Цель a — В каком произведении Евсеева, согласно тексту страницы о его прозе, в ходу рассуждения ярмарочно-карнавального толка?

Текст страницы —

Тут дело даже не в том, где притворство, а где правда. Дело в том, что они все время меняются местами. Система зеркал. Собаки смотрят внимательными человеческими мордами, люди рыкают псами. Где тут кто? Варнаканье обкуренных грузчиков сопровождается матом-перематом девчонок со школьными челками. Где любовь, где ненависть? Все равно! “Любовь к убийству все равно любовь”. Где жизнь, где смерть? Не все ли равно? “Человек жил, умер и живет себе дальше”. Как живет? Как получится. Может, с деревенским нутром, может, с пролетарским чванством. Все в один миг способно перевернуться вверх ногами.

Поразительный, чисто евсеевский скачок пера:

“Кузнечик скачет, а куда — не ведает!”

Возьмем-ка кузнечика за ножку да посмотрим: у него что, все по отдельности: ножки, глазки?

А знаете, тут мы ухватываем одну из решающих деталей в механизме евсеевского портретирования эпохи, в котором сказывается судьба именно его, “потерявшегося” поколения. Я приведу в пример рассуждение из книги писательницы того же, что и Евсеев, выпавшего из Системы поколения, только рассуждение не ярмарочно-карнавального толка, каковой в ходу в “Лавке нищих”, а исповедально-серьезного:

“ — Моя нога — это я? Еда, которая попадает мне в живот, — это я?.. Значит, я помидор, яблоко, котлета? А когда я о ком-то думаю, — и они попадают мне в голову?”

Выдержки из записей —

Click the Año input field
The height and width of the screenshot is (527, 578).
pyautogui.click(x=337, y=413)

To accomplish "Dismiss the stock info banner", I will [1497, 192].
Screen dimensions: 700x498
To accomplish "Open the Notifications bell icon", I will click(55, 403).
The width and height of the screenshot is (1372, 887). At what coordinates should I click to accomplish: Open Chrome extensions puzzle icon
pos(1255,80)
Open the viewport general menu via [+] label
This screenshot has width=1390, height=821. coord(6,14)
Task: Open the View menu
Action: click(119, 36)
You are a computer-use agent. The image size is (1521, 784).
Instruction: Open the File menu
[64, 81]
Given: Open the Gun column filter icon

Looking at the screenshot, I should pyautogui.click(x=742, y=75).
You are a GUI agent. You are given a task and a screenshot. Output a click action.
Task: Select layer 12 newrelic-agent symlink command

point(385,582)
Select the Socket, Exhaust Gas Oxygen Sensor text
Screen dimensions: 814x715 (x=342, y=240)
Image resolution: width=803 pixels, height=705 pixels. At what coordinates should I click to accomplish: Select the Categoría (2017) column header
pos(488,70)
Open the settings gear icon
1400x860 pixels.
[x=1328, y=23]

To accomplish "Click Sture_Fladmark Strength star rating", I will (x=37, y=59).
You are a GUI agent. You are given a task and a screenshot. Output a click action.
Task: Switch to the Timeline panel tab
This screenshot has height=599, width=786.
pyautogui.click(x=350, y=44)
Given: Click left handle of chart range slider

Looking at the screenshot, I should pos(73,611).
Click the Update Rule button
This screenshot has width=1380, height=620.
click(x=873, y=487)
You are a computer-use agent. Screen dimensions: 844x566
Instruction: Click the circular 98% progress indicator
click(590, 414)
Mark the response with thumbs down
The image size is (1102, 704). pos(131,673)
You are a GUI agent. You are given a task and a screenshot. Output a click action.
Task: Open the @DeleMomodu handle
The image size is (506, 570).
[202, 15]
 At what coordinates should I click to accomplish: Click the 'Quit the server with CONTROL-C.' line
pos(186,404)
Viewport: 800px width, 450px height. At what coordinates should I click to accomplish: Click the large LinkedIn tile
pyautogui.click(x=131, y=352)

Цель b — Соберите из записей все строки, где встречается слово «accomplish». Регистр букв учитывается.

Ответ на задание a — В «Лавке нищих».

Ответ на задание b —
To accomplish "Dismiss the stock info banner", I will [1497, 192].
To accomplish "Open the Notifications bell icon", I will click(55, 403).
The width and height of the screenshot is (1372, 887). At what coordinates should I click to accomplish: Open Chrome extensions puzzle icon
Image resolution: width=803 pixels, height=705 pixels. At what coordinates should I click to accomplish: Select the Categoría (2017) column header
To accomplish "Click Sture_Fladmark Strength star rating", I will (x=37, y=59).
 At what coordinates should I click to accomplish: Click the 'Quit the server with CONTROL-C.' line
Viewport: 800px width, 450px height. At what coordinates should I click to accomplish: Click the large LinkedIn tile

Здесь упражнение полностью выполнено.